Then my MEX function:
[groups3, aggArray3] = mg_aggregate(array, groupIndex, #(x) sum(x, 1));
Elapsed time is 0.079725 seconds.
Testing that we get the same answer: norm(groups2-groups3) returns 0 and norm(aggArray2 - aggArray3) returns 2.3959e-15. Results also match original code.
Code to generate the test conditions:
array = rand(20006,10);
groupIndex = transpose([ones(1,5) 2*ones(1,6) sort(repmat((3:4001), [1 5]))]);
For pure speed, go mex. If the thought of compiling c++ code / complexity is too much of a pain, go with Divakar's answer. Another disclaimer: I haven't subject my function to robust testing.
Mex Approach 2
Somewhat surprising to me, this code appears even faster than the full Mex version in some cases (eg. in this test took about .05 seconds). It uses a mex function mg_getRowsWithKey to figure out the indices of groups. I think it may be because my array copying in the full mex function isn't as fast as it could be and/or overhead from calling 'feval'. It's basically the same algorithmic complexity as the other version.
[unique_groups, map] = mg_getRowsWithKey(groupIndex);
results = zeros(length(unique_groups), size(array,2));
for iGr = 1:length(unique_groups)
array_subset = array(map{iGr},:);
%// do your collapse function on array_subset. eg.

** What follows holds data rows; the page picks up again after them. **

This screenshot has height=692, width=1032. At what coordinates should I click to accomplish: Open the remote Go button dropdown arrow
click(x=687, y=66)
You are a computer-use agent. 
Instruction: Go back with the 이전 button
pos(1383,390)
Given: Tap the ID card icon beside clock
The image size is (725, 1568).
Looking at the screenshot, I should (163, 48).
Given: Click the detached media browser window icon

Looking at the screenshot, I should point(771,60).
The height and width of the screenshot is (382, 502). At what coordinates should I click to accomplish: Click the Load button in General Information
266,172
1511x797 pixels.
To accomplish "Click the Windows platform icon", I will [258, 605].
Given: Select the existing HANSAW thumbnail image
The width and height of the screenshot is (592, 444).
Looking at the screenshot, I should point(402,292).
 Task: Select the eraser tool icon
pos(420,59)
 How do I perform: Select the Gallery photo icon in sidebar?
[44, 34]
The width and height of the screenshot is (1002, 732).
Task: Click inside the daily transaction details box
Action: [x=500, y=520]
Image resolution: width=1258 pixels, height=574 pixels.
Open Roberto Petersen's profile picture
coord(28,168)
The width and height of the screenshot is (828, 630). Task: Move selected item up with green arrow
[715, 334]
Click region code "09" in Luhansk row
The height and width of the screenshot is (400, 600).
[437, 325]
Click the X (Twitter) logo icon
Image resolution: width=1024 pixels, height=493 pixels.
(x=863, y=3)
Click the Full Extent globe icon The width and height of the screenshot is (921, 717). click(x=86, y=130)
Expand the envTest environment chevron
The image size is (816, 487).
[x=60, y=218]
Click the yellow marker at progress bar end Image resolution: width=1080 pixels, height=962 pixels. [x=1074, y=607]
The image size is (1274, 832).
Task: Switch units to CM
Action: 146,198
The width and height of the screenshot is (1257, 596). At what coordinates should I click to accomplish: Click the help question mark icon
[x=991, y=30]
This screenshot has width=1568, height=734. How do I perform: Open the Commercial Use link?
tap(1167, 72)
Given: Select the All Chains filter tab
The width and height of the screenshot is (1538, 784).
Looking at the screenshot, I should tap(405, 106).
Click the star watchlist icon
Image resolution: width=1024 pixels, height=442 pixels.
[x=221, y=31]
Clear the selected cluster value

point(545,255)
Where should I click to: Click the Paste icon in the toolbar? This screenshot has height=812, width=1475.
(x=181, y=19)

results(iGr,:) = sum(array_subset, 1);
end
When you do array(groups(1)==groupIndex,:) to pull out array entries associated with the full group, you're searching through the ENTIRE length of groupIndex. If you have millions of row entries, this will totally suck. array(map{1},:) is far more efficient.
There's still unnecessary copying of memory and other overhead associated with calling 'feval' on the collapse function. If you implement the aggregator function efficiently in c++ in such a way to avoid copying of memory, probably another 2x speedup can be achieved.
A little late to the party, but a single loop using accumarray makes a huge difference:
function aggArray = aggregate_gnovice(array, groupIndex, collapseFn)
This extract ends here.